Another winner, Li Zonghai, has led the world in the study of using cutting-edge CAR-T therapy to treat cancer patients.
“I hope to make cancer curable,” he said.
In many cases, cancer patients are diagnosed too late to receive surgery, and they have to turn to other approaches.
However, chemotherapy kills everything and severely damages the immune system. Expensive targeted drugs don’t work well beyond extending life for several weeks to several months. Even emerging radiation therapies, such as heavy ion therapy, can work on just a very few cancers in limited areas.
“So, patients just end up in losing money and life,” said Li.
Immunotherapy, represented by CAR-T, became a hot topic after 2010.

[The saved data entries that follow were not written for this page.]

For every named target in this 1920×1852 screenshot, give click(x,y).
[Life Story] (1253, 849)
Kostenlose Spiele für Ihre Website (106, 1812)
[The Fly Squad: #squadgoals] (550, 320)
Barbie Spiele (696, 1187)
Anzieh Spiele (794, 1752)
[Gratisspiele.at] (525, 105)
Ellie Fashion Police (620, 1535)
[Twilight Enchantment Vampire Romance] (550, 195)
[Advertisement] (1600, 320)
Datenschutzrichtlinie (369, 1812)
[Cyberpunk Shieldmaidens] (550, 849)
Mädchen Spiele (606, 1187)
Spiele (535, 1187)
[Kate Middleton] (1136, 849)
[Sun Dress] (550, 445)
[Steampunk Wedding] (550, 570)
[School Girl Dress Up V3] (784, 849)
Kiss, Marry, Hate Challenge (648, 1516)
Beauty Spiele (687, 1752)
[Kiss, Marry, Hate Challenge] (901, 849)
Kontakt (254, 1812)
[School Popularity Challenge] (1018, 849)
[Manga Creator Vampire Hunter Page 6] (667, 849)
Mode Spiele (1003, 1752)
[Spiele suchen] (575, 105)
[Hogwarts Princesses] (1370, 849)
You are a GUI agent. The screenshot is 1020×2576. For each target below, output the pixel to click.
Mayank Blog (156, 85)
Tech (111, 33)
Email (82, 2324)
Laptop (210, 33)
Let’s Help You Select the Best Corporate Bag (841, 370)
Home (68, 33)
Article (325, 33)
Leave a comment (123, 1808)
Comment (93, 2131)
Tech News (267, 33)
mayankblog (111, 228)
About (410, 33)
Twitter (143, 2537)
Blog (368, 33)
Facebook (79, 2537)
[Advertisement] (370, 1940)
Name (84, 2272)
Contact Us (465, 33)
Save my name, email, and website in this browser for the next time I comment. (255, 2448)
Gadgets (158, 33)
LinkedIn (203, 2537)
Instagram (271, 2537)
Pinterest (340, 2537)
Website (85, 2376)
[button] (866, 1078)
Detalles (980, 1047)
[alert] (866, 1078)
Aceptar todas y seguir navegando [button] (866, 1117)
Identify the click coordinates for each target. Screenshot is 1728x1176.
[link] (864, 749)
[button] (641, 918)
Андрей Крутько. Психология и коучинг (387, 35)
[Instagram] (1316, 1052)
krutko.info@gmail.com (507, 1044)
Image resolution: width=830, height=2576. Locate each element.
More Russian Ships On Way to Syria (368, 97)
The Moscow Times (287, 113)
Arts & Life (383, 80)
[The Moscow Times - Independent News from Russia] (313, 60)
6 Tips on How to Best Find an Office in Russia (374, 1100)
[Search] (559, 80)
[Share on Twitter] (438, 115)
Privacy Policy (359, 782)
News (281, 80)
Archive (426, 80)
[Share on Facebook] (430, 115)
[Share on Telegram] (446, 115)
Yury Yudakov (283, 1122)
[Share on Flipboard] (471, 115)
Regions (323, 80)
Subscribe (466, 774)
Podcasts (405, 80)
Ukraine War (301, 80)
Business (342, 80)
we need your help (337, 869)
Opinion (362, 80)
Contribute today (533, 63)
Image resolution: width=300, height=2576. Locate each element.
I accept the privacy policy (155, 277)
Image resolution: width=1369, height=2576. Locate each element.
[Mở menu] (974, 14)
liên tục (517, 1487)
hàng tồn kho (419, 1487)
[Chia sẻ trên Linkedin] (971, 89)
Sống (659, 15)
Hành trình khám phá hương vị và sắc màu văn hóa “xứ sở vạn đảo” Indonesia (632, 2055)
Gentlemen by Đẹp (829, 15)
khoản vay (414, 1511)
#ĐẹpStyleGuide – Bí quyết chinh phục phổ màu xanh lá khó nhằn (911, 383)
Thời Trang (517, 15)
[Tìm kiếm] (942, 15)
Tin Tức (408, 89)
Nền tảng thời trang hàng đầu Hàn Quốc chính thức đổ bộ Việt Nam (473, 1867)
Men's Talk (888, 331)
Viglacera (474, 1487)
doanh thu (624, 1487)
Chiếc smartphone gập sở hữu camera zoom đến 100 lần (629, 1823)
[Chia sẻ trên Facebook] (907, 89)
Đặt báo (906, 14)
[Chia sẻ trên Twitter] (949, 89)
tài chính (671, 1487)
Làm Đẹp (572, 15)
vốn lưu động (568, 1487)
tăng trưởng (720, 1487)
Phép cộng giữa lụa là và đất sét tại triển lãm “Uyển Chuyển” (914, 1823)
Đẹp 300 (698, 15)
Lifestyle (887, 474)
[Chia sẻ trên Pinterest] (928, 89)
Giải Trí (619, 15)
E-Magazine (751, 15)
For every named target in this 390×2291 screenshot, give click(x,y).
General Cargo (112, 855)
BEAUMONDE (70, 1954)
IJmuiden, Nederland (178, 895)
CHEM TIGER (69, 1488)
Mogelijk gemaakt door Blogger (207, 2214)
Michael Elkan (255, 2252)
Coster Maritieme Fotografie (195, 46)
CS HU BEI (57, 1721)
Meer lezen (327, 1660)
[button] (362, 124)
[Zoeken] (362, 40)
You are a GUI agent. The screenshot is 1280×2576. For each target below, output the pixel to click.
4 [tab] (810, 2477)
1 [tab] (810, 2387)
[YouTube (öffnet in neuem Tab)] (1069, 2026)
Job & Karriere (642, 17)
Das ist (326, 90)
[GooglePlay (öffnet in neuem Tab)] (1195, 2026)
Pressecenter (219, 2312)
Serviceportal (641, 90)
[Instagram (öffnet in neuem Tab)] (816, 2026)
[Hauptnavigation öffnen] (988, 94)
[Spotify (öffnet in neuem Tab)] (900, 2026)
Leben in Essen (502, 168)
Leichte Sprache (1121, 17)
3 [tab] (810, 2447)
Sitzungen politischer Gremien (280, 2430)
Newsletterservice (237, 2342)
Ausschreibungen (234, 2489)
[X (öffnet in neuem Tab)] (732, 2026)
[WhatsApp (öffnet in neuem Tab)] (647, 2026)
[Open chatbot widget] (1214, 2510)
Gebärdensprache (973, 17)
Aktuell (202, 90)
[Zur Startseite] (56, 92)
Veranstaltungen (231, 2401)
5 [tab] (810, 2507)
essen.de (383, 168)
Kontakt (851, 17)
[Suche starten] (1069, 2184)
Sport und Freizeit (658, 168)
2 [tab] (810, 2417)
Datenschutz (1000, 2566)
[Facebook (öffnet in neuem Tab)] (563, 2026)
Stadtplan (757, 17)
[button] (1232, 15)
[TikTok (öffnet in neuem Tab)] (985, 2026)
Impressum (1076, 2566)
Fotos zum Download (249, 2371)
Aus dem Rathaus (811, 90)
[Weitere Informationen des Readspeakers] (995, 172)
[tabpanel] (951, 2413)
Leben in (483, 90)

Chimeric antigen receptor T-cell therapy uses genetically-engineered T cells -- a type of white blood cells that act as “special forces” in the body and are “equipped” with “GPS” -- artificial receptors that allow them to better recognize tumor cells.
Li’s company, CARsgen Therapeutics, cooperated with Shanghai's Renji Hospital to try the therapy on patients with advanced liver cancer.
Researchers used their own T cells from blood samples, genetically engineered them in the lab and then injected them back into the patients.
“The whole process took about 17 days,” said Li. “Two patients’ cancers have apparently been eradicated. They have lived cancer-free for nearly four years.”
Li’s company, with offices in China and the US, has been granted green light from the National Medical Products Administration to launch clinical trials in China on three drugs. They are first-in-human studies targeting liver cancer, gastric cancer, pancreatic cancer and glioblastoma.